By the way, is it just me, or was there something predictable about the appearance of both the council leader and the police officer there? Something that that has been a contributory factor to all of this happening in the first place.



I live just 7 miles or so from Wigan (though I could live 7 miles from anywhere in England for this to be relevant) and it is becoming menacing for everyone. I'm not old really, though not necessarily 'young' either, but I've now decided never to drive through town again after say 10pm, particularly at weekends.

I went to work on Sunday to do some maintenance (I'm self-employed) and put in a good day, staying till about 10pm. Then I drove home, only a mile, and naturally went through the town centre on the way. The main street was choked with loud young people, no doubt in various states of intoxication. They were in the road and spilling into the road off the pavement, lots of them. Obviously I had to slow down from less than 20 mph to a near stop. They wouldn't move and one thug in particular eyeballed me as if to dare me to advance further. I realised that operating the horn would inflame a sudden dicey situation.
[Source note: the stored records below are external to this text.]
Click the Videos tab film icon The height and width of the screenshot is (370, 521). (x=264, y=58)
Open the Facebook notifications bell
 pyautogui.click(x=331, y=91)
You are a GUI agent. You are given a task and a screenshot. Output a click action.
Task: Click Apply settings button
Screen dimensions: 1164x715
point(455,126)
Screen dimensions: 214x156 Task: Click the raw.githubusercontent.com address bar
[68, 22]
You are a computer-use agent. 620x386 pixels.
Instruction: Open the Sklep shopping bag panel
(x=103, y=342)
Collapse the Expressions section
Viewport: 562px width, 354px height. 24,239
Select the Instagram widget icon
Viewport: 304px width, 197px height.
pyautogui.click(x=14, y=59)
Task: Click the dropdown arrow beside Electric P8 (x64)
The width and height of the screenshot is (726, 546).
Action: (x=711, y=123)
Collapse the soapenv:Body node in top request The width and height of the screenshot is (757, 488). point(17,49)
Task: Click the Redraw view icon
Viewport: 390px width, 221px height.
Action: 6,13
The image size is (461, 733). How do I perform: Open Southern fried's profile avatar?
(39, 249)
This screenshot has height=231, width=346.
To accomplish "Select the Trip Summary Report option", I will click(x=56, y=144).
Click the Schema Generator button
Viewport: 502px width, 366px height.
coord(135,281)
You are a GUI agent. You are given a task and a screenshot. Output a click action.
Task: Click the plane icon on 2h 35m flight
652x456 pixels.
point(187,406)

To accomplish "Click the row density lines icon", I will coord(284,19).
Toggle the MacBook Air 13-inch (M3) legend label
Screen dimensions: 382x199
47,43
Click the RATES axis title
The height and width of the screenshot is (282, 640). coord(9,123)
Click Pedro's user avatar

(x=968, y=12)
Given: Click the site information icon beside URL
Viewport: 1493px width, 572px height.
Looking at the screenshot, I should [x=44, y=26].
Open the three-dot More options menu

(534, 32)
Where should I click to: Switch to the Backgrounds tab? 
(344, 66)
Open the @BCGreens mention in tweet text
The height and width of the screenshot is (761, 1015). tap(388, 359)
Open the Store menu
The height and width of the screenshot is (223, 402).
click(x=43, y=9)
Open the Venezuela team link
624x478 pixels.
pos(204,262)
I had to wait, engine idling and suddenly wondering what to do if a missile (glass, can or whatever) came my way. Very reluctantly the crowd parted and I edged my way past them .......... but not without one of the males suddenly lashing out with his foot and kicking the side panel of the van (a 3 year old Ford Transit). The panel is now dented, though not seriously. With relief I passed the group and accelerated away, but not without noticing in the wing mirror that two of the crowd now adopted a confrontational stance making warlike gestures in my wake. They instantly reminded me of either members of a barbarian horde ....... or gorillas when they adopt that aggressive stance to deter rivals or threats. Lots of wild arm movements, that kind of thing. I'm not sure someone didn't throw something, though by now I was 30 yards away and with relief about to turn right off the main street. Maybe something was thrown but generally and at anything, such as shop premises, rather than specifically at me.

I did notice in the local free newspaper just days earlier that this very area of the main street, and the pub and takeaway(s) in that area were specifically mentioned in relation to anti-social behaviour and public drunkenness. A police statement said that they were 'investigating' and would 'use all their powers to ensure the peace was kept'. Great. Except that not one policeman or vehicle was to be seen in the area, at 10pm, on a Bank Holiday weekend, on a pleasantly warm evening.

I won't drive through town ever again now at this time, or maybe at any time when there may be drunken revellers on parade. It's simply not worth a broken windscreen, or worse. There are other ways home, rather circuitous, but surely safer. It's like being in the Middle Ages and unable to travel certain paths without a well-armed escort.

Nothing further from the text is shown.